Contributing

Contributions are welcome, and they are greatly appreciated! Every little bit helps, and credit will always be given.

You can contribute in many ways:

Types of Contributions

Report Bugs

Report bugs at https://gitlab.com/ethz_hvl/pymethes/issues.

If you are reporting a bug, please include:

  • Your operating system name and version.

  • Any details about your local setup that might be helpful in troubleshooting.

  • Detailed steps to reproduce the bug.

Fix Bugs

Look through the GitLab issues for bugs. Anything tagged with “bug” and “help wanted” is open to whoever wants to implement it.

Implement Features

Look through the GitLab issues for features. Anything tagged with “enhancement” and “help wanted” is open to whoever wants to implement it.

Write Documentation

pyMETHES could always use more documentation, whether as part of the official pyMETHES docs, in docstrings, or even on the web in blog posts, articles, and such.

Submit Feedback

The best way to send feedback is to file an issue at https://gitlab.com/ethz_hvl/pymethes/issues.

If you are proposing a feature:

  • Explain in detail how it would work.

  • Keep the scope as narrow as possible, to make it easier to implement.

  • Remember that this is a volunteer-driven project, and that contributions are welcome :)

Get Started!

Ready to contribute? Here’s how to set up pyMETHES for local development.

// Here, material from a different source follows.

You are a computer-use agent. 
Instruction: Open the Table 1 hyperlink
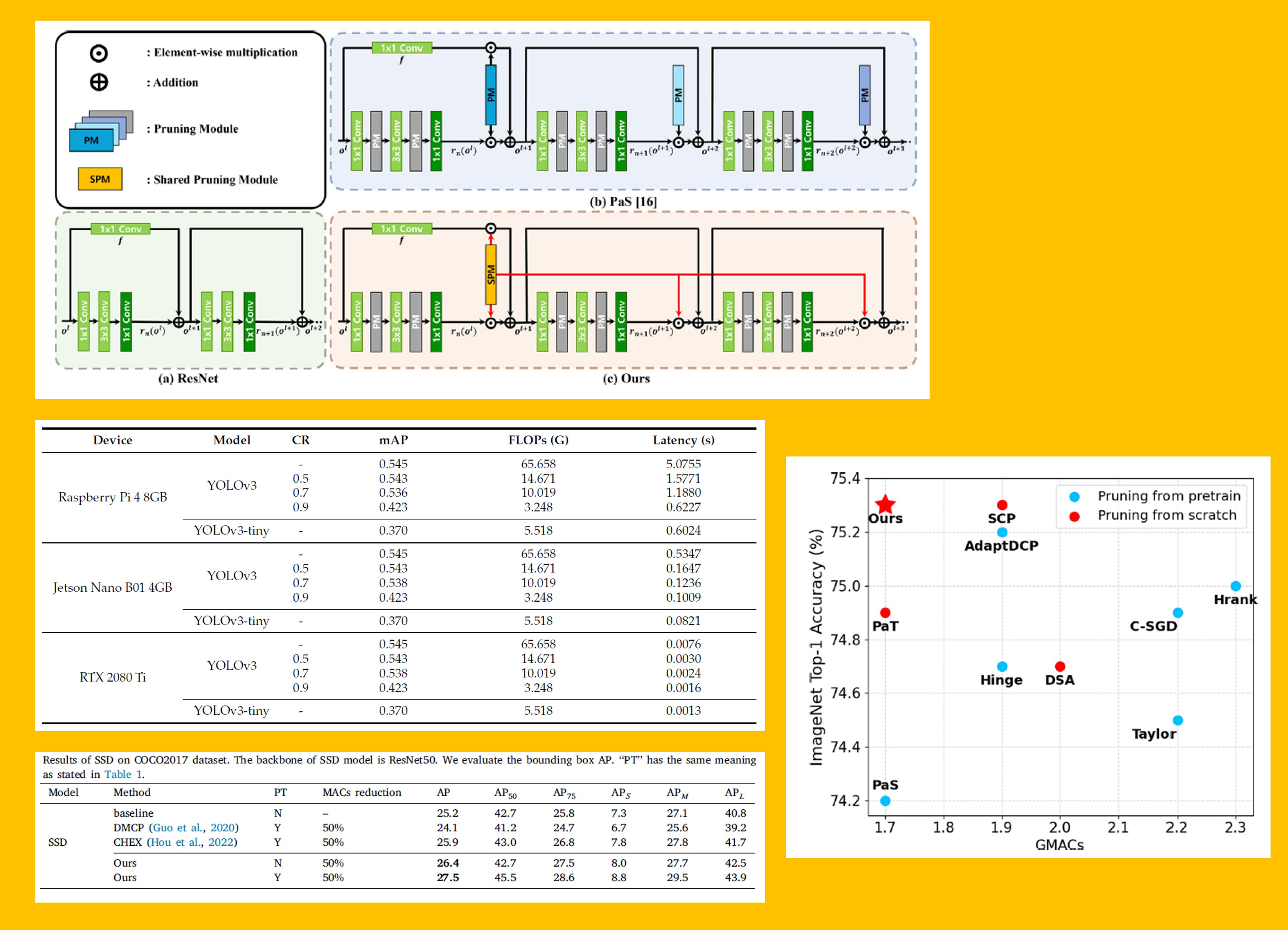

  1. Clone pyMETHES repo from GitLab.

    $ git clone git@gitlab.ethz.ch:your_name_here/pyMETHES.git

  2. Install your local copy into a virtualenv. Assuming you have virtualenvwrapper installed, this is how you set up your fork for local development:

    $ mkvirtualenv pyMETHES
    $ cd pyMETHES/
    $ python setup.py develop
    $ pip install -r requirements_dev.txt
    
  3. Create a branch for local development:

    $ git checkout -b name-of-your-bugfix-or-feature
    

    Now you can make your changes locally.

  4. When you’re done making changes, check that your changes pass flake8 and the tests, including testing other Python versions with tox:

    $ flake8 pyMETHES tests
    $ python setup.py test # or py.test
    $ tox # test all supported Python environments
    
  5. Commit your changes and push your branch to GitLab:

    $ git add .
    $ git commit -m "Your detailed description of your changes."
    $ git push origin name-of-your-bugfix-or-feature
    
  6. Submit a merge request through the GitLab website.

Merge Request Guidelines

Before you submit a merge request, check that it meets these guidelines:

  1. The merge request should include tests.

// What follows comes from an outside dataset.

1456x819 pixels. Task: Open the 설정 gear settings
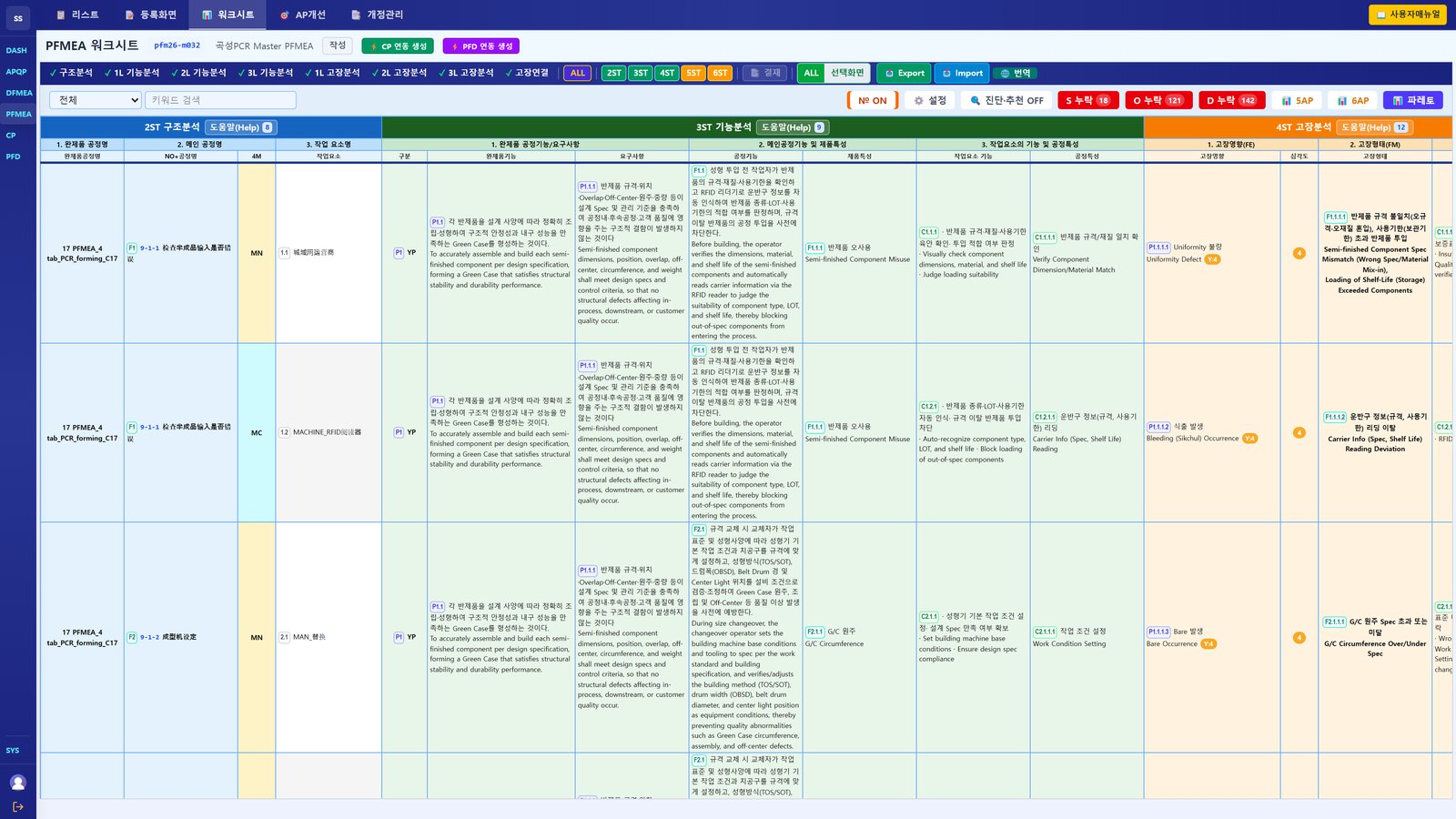(x=930, y=100)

  2. If the merge request adds functionality, the docs should be updated. Put your new functionality into a function with a docstring, and add the feature to the list in README.rst.

  3. The merge request should work for Python 3.7. Check https://gitlab.com/ethz_hvl/pymethes/merge_requests and make sure that the tests pass for all supported Python versions.

Tips

  • To run tests from a single file:

    $ py.test tests/test_sample.py
    

    or a single test function:

    $ py.test tests/test_sample.py::test_pass
    
  • To add dependency, edit appropriate *requirements variable in the setup.py file and re-run:

    $ python setup.py develop
    
  • To generate a PDF version of the Sphinx documentation instead of HTML use:

    $ rm -rf docs/pyMETHES.rst docs/modules.rst docs/_build && sphinx-apidoc -o docs/ pyMETHES && python -msphinx -M latexpdf docs/ docs/_build
    

    This requires a local installation of a LaTeX distribution, e.g. MikTeX.

Deploying

A reminder for the maintainers on how to deploy. Create release-N.M.K branch. Make sure all your changes are committed (including an entry in HISTORY.rst). Then run:

$ bumpversion patch # possible: major / minor / patch
$ git push
$ git push --tags
$ make release

Merge the release branch into master and devel branches with --no-ff flag.